Lana Gets Her Talk
Catalogue Number: BEMA03CAP
Producer: Beth Wishart MacKenzie
Subject: Arts, Canadian History, Canadian Social Studies, Documentary, First Nations Studies, Guidance, Health, History, Indigenous Issues, Indigenous Peoples, Psychology, Social Sciences, Social Studies
Grade Level: 9 - 12, Post Secondary, Adult
Country Of Origin: Canada
Copyright Year: 2017
Running Time: 37:08
Cree artist Lana Whiskeyjack explores the transgenerational effects of Canada’s Indian Residential School system through art - a means to transcending the trauma.

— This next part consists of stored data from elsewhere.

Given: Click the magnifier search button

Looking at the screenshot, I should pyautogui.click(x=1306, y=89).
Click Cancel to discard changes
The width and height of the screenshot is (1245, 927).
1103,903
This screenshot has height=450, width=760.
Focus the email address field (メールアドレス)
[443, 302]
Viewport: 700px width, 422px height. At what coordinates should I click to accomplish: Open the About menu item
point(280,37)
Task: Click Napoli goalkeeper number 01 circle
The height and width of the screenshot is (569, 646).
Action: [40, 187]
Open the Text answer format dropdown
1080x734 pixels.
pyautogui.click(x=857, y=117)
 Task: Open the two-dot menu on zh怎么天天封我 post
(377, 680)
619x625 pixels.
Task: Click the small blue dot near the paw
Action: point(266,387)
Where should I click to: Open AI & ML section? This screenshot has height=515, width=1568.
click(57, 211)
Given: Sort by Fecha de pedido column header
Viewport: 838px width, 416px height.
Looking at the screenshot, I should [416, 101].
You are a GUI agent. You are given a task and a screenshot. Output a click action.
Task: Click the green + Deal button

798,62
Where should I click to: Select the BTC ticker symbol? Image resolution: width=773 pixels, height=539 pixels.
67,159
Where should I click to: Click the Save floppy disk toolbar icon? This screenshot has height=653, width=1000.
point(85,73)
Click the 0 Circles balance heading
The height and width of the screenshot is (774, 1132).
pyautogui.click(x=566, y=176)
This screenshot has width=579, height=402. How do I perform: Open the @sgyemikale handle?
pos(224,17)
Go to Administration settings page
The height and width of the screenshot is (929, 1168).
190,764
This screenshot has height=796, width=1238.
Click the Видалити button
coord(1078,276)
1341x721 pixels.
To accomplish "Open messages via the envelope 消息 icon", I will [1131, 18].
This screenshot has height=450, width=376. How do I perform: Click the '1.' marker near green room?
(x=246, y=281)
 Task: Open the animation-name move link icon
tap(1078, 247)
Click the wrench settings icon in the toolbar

A cinematic observation of Indigenous artist Lana Whiskeyjack as she works to complete a mixed-media sculpture of a tortured face, the face of her uncle. Lana calls the piece "Losing My Talk". This brief study of an artist and her work helps us come to some understanding of the trauma experienced by Canada’s Indigenous people in the Indian residential school system, of its enduring effects on the children of survivors of the IRS, and of one woman’s journey to recover what was lost: dignity, identity, and voice. A story of resilience, Lana’s journey speaks of the power of Indigenous “ways of being” in our time.
As a tool for Reconciliation, “Lana Gets Her Talk” formed part of a Cross-Canada Touring Art & Film Installation "pikiskwe-speak": An Invitation to Conversations in Reconciliation.
Lana Whiskeyjack is a multidisciplinary treaty iskwew artist from Saddle Lake Cree Nation, Treaty Six Territory, Alberta. Guided by her grandmother’s advice, “Go to school, travel, and see as much as you can. Then return home to share what you learned, but do not forget where you came from.” Lana’s research, writing, and art explores the paradoxes of what it means to be nehiyaw (Cree) and iskwew (woman) in a Western culture and society; and, how she and other Indigenous peoples are reclaiming, re-gathering, and remembering their ancestral medicine (sacredness and power). Her art is passionate and expressive, born from the deep roots of her culture, history, and intergenerational relations. Through the examination of sometimes difficult subjects, her art reflects the intrinsic beauty of her interconnections with the earth, Cree language and all living beings.